10. Il est constant que M. C a, par une déclaration d'ouverture de chantier déposée en mairie le 16 janvier 2017, entrepris divers travaux, notamment la percée du mur de clôture en façade sur rue, la création d'un chemin d'accès, le terrassement et le coulage des fondations ainsi que la réalisation d'un vide-sanitaire, en exécution du permis délivré le 10 mars 2015 en vue de la construction de deux maisons mitoyennes sur les parcelles cadastrées section AC . Si le requérant conteste la péremption de cette autorisation d'urbanisme, il ne démontre toutefois pas de façon suffisamment probante, par la production du témoignage d'un voisin rédigé postérieurement à l'édiction de l'arrêté attaqué et attestant de ce qu'il a observé " courant février 2019 " M. C " monter une rangée de parpaings " ainsi que d'un devis du 21 février 2019 dressé par l'entreprise dont l'intéressé est lui-même gérant relatif à " Chantier Mouy " pour la réalisation de travaux " [d']isolation de la fondation couche bitumeuse ", de " pose de la première [rangée] de parpaing[s] " et " [d']égalisation de la terre et damage ", que les travaux en cause n'ont pas été interrompus entre le 10 mars 2018 et le 18 septembre 2019, au moins, soit durant plus d'une année continue, comme le soutient de nouveau en défense la préfète de l'Oise. Il s'ensuit qu'en prenant l'arrêté attaqué au motif de la péremption du permis de construire délivré au requérant, le maire de la commune de Mouy n'a pas fait une inexacte application des dispositions de l'article R. 424-17 du code de l'urbanisme.
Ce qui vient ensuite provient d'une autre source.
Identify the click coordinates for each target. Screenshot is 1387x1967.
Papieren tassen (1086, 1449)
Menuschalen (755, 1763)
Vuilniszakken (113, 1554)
11. En cinquième lieu, dès lors qu'il résulte de l'instruction que le maire de Mouy aurait pris la même décision s'il s'était fondé sur le seul motif tiré de la péremption de l'arrêté de permis de construire du 10 mars 2015 de nature à fonder légalement l'arrêté attaqué, il y a lieu d'écarter les moyens tirés d'une part, de ce que le maire s'est, à tort, fondé sur la circonstance du classement de sa parcelle en zone N par le plan local d'urbanisme communal actuellement en vigueur pour prendre l'arrêté attaqué et, d'autre part de l'exception d'illégalité de ce document d'urbanisme à raison de l'erreur manifeste d'appréciation commise dans le classement en zone N de l'unité foncière de M. C.

12. Il résulte de tout ce qui précède que les conclusions à fin d'annulation présentées par M. C doivent être rejetées. Il en va de même, par voie de conséquence, des conclusions à fin d'injonction de la requête ainsi que celles relatives aux frais de l'instance.

D É C I D E :

Article 1er : La requête de M. C est rejetée.

Article 2 : Le présent jugement sera notifié à M. B C et au ministre de la transition écologique et de la cohésion des territoires.

Copie en sera adressée, pour information, à la commune de Mouy et à la préfète de l'Oise.

Délibéré après l'audience du 9 avril 2024, à laquelle siégeaient :

- M. Binand, président,

- Mme Parisi, conseillère,

- M. A, magistrat honoraire.

Rendu public par mise à disposition au greffe le 23 avril 2024.

La rapporteure,

Signé

J. PARISILe président,

Signé

C. BINAND

Le greffier,

Signé

N. VERJOT

La République mande et ordonne au ministre de la transition écologique et de la cohésion des territoires en ce qui le concerne ou à tous commissaires de justice à ce requis en ce qui concerne les voies de droit commun contre les parties privées, de pourvoir à l'exécution de la présente décision.